Dictionaries & Encyclopedias

This spec is only a subset of the official EPUB Dictionaries and Glossaries 1.0 Recommended Specification. Portions of the specification above and beyond what is outlined here may be used, but features are not required. This spec focuses on the minimum necessary in our EPUBs.


Dictionary File Naming

For our team, follow the normal file naming conventions for any dictionary/encyclopedia front matter and back matter.

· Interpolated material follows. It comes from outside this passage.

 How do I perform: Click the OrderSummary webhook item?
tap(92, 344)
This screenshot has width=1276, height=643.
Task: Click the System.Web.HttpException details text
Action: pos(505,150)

For the main content, however, there are two options:

  1. use part for each of the source language alphabet characters* and entry for each entry.
  2. use part for each of the source language alphabet characters*, and include all entries in that part file

* or other grouping used by the work itself

Option 1 is best used when the average length of entries is long.
Option 2 should be considered when the average length of entries is short.

Option 1 Example:

  • Op1Dict02_body001_part01.xhtml A
  • Op1Dict02_body002_entry001.xhtml aardvark
  • Op1Dict02_body003_entry002.xhtml abacus
  • Op1Dict02_body004_entry003.xhtml abandon
  • etc.

With front matter and back matter included, it would look something like:

  • Op1Dict01_front01_cover.xhtml
  • Op1Dict01_front02_titlepage.xhtml
  • Op1Dict01_front03_copyright-page.xhtml
  • etc.
  • Op1Dict02_body001_part01.xhtml
  • Op1Dict02_body002_entry001.xhtml
  • Op1Dict02_body003_entry002.xhtml
  • Op1Dict02_body004_entry003.xhtml
  • etc.
  • Op1Dict03_back01_appendix.xhtml
  • Op1Dict03_back02_appendix.xhtml
  • etc.

Option 2 Example:

  • Op2Dict02_body001_part01.xhtml A
  • Op2Dict02_body002_part02.xhtml B
  • etc.

With front matter and back matter included, it would look something like:

  • Op2Dict01_front01_cover.xhtml
  • Op2Dict01_front02_titlepage.xhtml
  • Op2Dict01_front03_copyright-page.xhtml
  • etc.
  • Op2Dict02_body001_part01.xhtml
  • Op2Dict02_body002_part02.xhtml
  • etc.
  • Op2Dict03_back01_appendix.xhtml
  • Op2Dict03_back02_appendix.xhtml
  • etc.

Dictionary Metadata

Dictionary publications require special metadata in the EPUB package file, in our case content.opf. The particulars depend on the type. The full specification is available via IDPF/W3C for reference.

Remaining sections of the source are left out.